Wednesday, June 5, 2013

Testimony Versus Historicity

In this and other cases, including the Gospels, testimony asks to be trusted.  It does not consist in the presentation of evidence and argument for what only the witness, the involved insider, can tell us.  In all cases, including even the law courts, testimony can be checked and assessed in appropriate ways but nevertheless has to be trusted.  In the unique events we are considering, this is all the more true.  To insist, with some Gospel critics, that the historicity of each and every Gospel periscope must be established, one by one, with arguments for each, is not to recognize testimony for what it necessarily is.  It is to suppose that we can extract individual facts from testimony and build our own reconstruction of events that is no longer dependent upon the witness.  It is to refuse that privileged access to truth that precisely participant testimony can give us.  Ancient historiography rightly valued such testimony as essential to good history...
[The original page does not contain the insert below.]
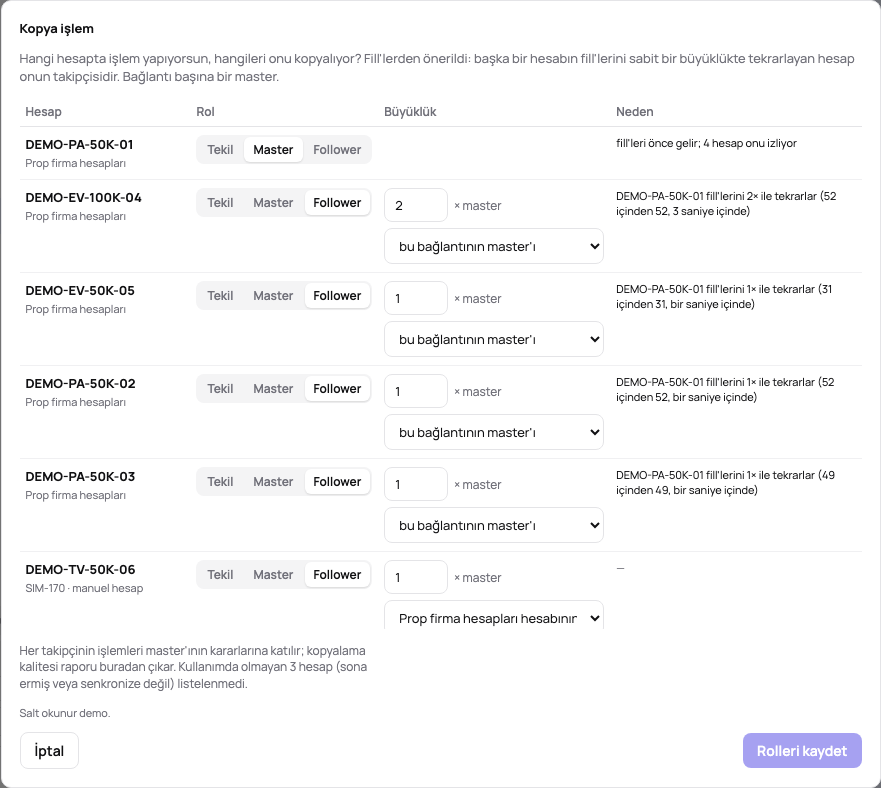Viewport: 881px width, 788px height.
Task: Click size multiplier field for DEMO-EV-50K-05
Action: tap(416, 298)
--Richard Bauckham, Jesus and the Eyewitnesses: The Gospels as Eyewitness Testimony  p. 502

Yes.

Bauckham has definitively destroyed the underlying assumptions for the quests of the Historical Jesus by rightly defining the Gospels not as history or mythology, but as stories based upon eyewitness testimony (Mark, Matthew, Luke) and by an eyewitness (John). 

I am in agreement with Timothy Keller that this book will take a number of years to infiltrate current biblical scholarship, and it will be a new generation of biblical scholars who will carry this torch as it (hopefully) blossoms into a roaring fire.  Yeah, it's that good.
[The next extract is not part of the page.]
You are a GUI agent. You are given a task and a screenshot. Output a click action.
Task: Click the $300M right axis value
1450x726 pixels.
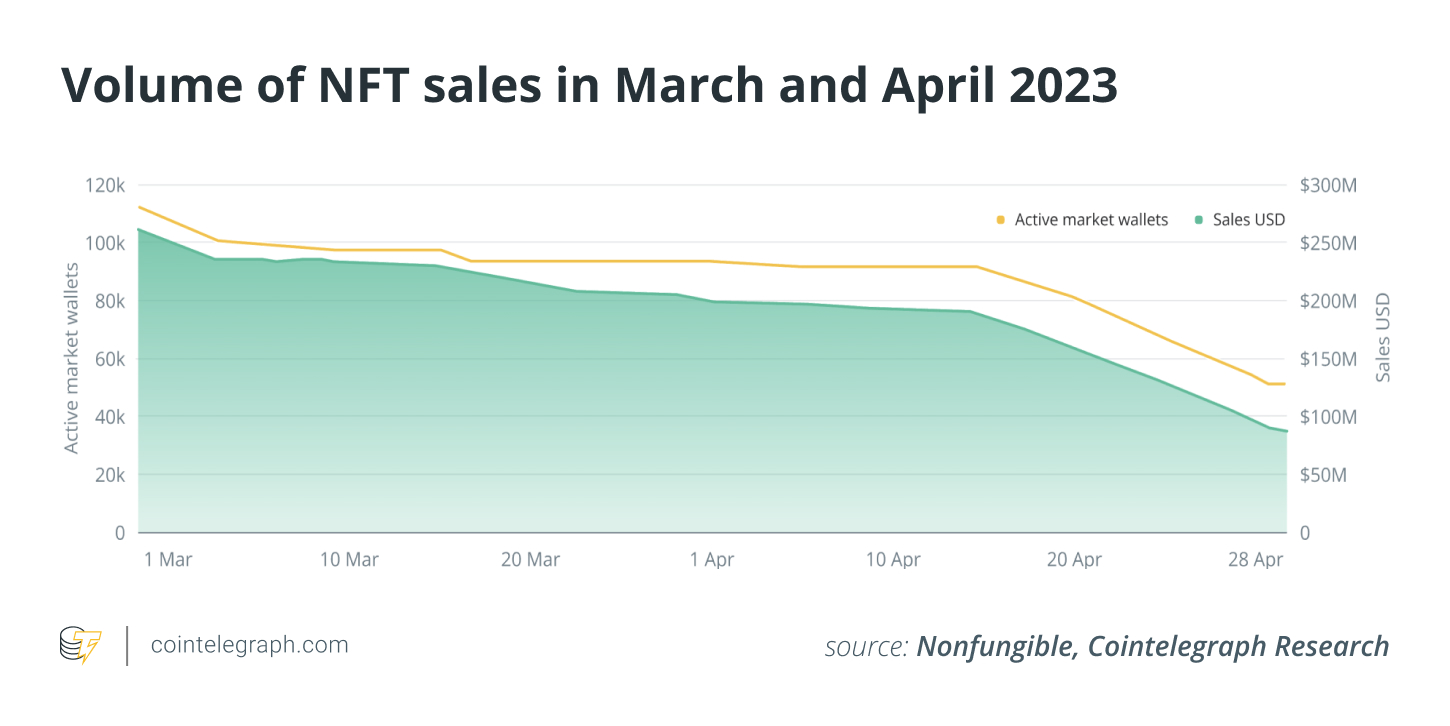point(1328,186)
It stands in sharp contrast to those who have undertaken the quest for the "historical Jesus."  Those who undertake this task approach the gospel narratives with a skeptical nature--that they are narratives which include embellishment and perspectives of communities of faith instead of the reports of individual, eyewitness testimony.  The task of the person/scholar searching for the "historical" Jesus is to wade through the mud and the muck in order to find the true jewels or authentic sayings and deeds of Jesus. 
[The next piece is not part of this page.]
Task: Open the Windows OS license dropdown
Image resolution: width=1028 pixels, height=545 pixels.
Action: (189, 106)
This Jesus historian then must reconstruct Jesus based upon those nuggets.  So, you have a book like Marcus Borg's Meeting Jesus Again for the First Time and The God We Never Knew.  In each of these books, Borg reconstructs Jesus and God giving us a picture of a Jesus we never knew and a God we never knew. 

Well...

Of course we never knew THAT Jesus and THAT God.  They are Borg's reconstructions of Jesus and God.  As such, they are Borg's Jesus and Borg's God not the God of scripture.

Plenty of folks have met Jesus through the Gospel accounts.  Plenty of folks have met God through the biblical account, but they haven't met Borg's God and Borg's Jesus for obvious reasons.

Yet, Borg and others like him have garnered a hefty following in certain Christian circles.  It's not surprising.  (See: How Do Bad Ideas Continue to Stick Around)  

Bauckham turns the tables and argues quite successfully that the Gospels demand to be approached with trust instead of skepticism--just as a person approaches another's testimony with trust unless given a reason to the contrary.  Changing the assumption of how one approaches these documents changes the game--completely.